Start Passage to read

Sakuga Weekly: My Hero Academia and the Great Bakugo Rocket

Check out the best animation craft last week's anime had to offer!

Our weekly recap of impressive animation sequences has got to start today with the work of the man who is currently likely the most popular Japanese animator, on arguably the most beloved action anime worldwide at the moment. When introducing the work of Naotoshi Shida on One Piece last time around, we pointed out that he’s an exceptionally renowned artist among fans, to the point of having a big following beyond the niche of sakuga enthusiasts. That applies tenfold to Yutaka Nakamura, who reappeared in My Hero Academia after his mind-boggling depiction of Deku and Todoroki’s climactic clash in the second season.

 

Although it’s the upcoming episode 49 where BONES has concentrated all their power, the build up has been appropriately exciting. And that wasn’t only thanks to Nakamura’s flair, but also the contributions by other notable artists like ex-Toei star Yuki Hayashi, who shares a name with My Hero Academia’s beloved composer. But how did Nakamura personally fare during the episode’s stand-out sequence?

End Passage to read

Resume the article on sakuga in last week's anime, starting right after its final sentence. The data that comes next was taken from a different source than the anime animation article.

Start Information shown

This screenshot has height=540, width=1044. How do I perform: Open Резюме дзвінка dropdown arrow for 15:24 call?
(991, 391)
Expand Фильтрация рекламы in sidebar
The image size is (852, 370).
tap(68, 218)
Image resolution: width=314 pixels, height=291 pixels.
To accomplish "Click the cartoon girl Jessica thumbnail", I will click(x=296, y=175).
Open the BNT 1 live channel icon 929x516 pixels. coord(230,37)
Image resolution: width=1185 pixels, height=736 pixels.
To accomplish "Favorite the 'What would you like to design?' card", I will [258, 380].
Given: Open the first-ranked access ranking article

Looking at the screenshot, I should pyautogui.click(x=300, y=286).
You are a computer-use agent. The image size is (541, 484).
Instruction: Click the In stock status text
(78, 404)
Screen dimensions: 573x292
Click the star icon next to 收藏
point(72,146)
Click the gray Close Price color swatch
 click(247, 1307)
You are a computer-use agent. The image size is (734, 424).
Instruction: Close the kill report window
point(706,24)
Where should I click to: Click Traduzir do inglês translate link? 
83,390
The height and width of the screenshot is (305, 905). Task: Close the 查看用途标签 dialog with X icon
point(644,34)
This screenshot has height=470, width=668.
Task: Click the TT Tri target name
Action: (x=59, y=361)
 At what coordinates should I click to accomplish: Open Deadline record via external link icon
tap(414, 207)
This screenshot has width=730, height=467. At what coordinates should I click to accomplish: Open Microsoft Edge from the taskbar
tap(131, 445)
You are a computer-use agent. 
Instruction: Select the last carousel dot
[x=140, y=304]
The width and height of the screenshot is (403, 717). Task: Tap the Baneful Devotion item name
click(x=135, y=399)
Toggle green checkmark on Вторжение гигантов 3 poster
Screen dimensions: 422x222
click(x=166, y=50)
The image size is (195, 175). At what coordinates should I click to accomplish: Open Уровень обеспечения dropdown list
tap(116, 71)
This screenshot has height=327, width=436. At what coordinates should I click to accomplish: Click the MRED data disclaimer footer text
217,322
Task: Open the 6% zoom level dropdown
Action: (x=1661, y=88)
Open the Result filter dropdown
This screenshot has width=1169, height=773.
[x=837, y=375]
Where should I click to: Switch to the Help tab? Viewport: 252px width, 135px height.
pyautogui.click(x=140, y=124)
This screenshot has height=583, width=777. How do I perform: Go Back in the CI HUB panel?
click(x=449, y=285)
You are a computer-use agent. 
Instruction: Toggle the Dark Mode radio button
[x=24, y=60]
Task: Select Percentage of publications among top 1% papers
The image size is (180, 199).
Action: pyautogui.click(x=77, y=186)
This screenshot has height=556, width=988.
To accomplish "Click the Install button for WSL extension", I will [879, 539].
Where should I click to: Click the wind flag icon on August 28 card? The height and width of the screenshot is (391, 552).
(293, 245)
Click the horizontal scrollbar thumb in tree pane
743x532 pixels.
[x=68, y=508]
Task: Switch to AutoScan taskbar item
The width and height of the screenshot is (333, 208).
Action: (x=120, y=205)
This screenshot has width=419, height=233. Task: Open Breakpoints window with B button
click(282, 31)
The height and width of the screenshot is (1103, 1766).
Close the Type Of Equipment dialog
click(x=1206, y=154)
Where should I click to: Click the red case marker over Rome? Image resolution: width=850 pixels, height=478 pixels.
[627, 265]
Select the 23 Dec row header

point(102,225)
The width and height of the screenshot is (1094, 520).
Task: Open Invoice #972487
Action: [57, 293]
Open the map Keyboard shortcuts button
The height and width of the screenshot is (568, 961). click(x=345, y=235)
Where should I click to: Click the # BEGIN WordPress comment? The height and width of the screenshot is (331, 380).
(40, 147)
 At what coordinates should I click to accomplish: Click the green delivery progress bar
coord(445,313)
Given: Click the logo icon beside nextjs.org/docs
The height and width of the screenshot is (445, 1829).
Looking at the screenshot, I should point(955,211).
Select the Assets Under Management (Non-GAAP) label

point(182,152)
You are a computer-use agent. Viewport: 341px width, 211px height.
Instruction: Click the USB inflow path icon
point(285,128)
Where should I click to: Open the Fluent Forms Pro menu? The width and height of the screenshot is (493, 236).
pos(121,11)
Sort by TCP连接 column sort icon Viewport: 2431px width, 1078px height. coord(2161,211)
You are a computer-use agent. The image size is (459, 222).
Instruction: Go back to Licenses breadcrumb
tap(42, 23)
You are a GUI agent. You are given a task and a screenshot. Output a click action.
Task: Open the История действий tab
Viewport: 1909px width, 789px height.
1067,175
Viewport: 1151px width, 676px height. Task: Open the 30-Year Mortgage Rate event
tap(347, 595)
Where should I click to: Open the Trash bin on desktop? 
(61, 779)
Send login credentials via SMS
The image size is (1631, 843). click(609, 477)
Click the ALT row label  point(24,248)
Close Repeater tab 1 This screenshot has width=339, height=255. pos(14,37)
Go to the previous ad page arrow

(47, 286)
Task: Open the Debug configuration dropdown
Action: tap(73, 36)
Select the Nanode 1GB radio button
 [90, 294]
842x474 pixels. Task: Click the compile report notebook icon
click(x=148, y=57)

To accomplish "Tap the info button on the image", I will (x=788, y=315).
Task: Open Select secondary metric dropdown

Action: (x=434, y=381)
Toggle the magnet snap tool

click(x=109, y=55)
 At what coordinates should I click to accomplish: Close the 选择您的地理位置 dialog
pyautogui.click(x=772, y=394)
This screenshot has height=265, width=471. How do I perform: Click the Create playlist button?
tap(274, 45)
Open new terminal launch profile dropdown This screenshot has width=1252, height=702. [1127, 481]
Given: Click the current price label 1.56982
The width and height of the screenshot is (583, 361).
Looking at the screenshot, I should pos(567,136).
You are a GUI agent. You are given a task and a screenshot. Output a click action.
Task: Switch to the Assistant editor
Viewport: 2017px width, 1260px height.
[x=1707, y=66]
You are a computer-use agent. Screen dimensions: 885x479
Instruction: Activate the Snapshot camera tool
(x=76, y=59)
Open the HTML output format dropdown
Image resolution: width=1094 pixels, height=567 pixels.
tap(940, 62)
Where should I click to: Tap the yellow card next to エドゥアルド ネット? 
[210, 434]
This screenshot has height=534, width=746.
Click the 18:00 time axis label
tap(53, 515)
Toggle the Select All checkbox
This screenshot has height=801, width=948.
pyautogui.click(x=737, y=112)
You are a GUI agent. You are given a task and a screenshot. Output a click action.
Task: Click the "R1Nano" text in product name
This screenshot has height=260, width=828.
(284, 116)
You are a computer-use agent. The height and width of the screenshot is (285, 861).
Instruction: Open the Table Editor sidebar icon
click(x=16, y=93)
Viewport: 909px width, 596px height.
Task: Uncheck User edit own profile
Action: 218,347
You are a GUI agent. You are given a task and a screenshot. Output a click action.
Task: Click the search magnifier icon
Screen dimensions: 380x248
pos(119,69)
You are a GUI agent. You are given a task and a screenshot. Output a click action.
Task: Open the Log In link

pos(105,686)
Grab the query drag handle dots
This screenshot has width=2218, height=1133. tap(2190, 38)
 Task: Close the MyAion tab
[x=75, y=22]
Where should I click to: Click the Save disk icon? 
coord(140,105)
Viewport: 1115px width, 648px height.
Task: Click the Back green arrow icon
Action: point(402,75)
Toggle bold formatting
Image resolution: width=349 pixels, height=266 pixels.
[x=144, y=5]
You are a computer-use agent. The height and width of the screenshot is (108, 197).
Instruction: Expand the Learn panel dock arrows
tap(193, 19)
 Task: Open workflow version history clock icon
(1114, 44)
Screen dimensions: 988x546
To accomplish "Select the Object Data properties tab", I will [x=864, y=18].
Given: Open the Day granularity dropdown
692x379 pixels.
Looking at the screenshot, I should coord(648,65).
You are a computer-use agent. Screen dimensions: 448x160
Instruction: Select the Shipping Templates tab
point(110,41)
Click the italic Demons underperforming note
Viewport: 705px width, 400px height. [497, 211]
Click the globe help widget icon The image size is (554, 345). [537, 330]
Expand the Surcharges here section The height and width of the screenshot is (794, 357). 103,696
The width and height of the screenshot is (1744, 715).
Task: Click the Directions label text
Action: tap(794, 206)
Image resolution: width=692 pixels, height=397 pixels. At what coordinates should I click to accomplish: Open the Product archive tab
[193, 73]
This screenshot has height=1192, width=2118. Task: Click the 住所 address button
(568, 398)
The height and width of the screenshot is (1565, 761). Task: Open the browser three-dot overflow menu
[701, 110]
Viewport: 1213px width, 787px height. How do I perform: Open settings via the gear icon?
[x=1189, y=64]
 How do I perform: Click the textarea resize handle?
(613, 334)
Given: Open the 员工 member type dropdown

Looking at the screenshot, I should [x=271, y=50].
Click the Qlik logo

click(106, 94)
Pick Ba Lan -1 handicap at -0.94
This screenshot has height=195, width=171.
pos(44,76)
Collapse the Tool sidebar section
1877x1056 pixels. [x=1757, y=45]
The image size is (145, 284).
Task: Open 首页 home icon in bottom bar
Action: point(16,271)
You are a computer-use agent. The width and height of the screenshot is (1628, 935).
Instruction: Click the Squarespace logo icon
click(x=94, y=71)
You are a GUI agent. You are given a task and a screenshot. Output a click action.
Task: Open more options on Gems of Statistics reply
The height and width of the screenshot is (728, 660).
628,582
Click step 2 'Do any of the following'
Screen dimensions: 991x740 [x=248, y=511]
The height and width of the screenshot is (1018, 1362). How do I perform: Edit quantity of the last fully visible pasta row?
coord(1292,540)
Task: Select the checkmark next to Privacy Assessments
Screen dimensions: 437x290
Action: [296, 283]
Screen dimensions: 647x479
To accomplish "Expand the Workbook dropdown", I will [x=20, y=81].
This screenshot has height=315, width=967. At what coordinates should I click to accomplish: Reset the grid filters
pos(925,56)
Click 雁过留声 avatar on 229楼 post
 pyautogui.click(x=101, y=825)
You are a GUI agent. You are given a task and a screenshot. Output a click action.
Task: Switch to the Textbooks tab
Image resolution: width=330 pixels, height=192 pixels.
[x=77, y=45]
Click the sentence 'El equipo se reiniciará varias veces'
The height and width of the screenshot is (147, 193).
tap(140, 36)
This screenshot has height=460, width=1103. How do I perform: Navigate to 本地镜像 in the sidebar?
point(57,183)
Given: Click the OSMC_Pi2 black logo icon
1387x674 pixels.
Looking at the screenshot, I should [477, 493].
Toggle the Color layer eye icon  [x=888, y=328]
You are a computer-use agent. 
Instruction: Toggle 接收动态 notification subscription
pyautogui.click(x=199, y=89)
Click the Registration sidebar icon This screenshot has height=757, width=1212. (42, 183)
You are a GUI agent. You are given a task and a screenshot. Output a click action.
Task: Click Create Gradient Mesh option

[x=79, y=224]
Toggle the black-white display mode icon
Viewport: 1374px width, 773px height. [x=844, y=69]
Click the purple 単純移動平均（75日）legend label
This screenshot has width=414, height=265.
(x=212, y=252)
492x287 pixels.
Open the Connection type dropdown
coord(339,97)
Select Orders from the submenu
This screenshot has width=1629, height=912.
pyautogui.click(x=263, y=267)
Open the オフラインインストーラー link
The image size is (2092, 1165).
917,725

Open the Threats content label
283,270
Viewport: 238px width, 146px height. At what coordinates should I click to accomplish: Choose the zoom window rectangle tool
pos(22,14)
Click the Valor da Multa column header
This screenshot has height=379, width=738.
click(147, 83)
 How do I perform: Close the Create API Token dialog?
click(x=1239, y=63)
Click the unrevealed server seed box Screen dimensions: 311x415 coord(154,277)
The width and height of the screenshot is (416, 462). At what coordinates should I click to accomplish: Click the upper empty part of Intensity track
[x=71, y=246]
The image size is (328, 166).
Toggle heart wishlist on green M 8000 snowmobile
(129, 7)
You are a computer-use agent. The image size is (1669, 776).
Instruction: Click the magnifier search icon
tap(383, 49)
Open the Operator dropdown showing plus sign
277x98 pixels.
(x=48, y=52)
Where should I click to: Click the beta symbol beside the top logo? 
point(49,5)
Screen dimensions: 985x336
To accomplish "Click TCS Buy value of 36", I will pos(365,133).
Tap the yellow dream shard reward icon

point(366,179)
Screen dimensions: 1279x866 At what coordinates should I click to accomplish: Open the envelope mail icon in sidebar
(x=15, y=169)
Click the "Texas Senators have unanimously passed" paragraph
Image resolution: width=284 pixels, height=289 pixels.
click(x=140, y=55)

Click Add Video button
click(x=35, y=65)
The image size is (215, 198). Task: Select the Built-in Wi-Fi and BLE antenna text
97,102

End Information shown

» Answer to this exercise:
The truth is that his work this time around was slightly controversial, leading to some interesting debates. Don’t get me wrong: Nakamura once again delivered an extraordinary setpiece that countless fans loved, and you’d be hard pressed to find a single viewer who wasn’t impressed by his sheer technical mastery. But at the same time, it’s undeniable that Bakugo’s exaggerated leap feels a bit off in a context where he was supposed to be hemmed in – something that Nakamura himself is aware of, seeing how he’s joked about the blasting off into the stratosphere.

 

The end of his sequence shows how, at the end of the day, it’s all about crafting animation that embodies what you’re trying to express. Rather than the spectacular explosion and flight, it’s Bakugo’s resolution when he accepts Kirishima’s helping hand and the relief hinted in his smug face that will leave the biggest impression on me. Whether you loved the bombastic treatment or had grievances with the scene, it’s always interesting to have discussions about exactly what we want from animation. As welcome as it is, technical excellence isn’t the be-all and end-all!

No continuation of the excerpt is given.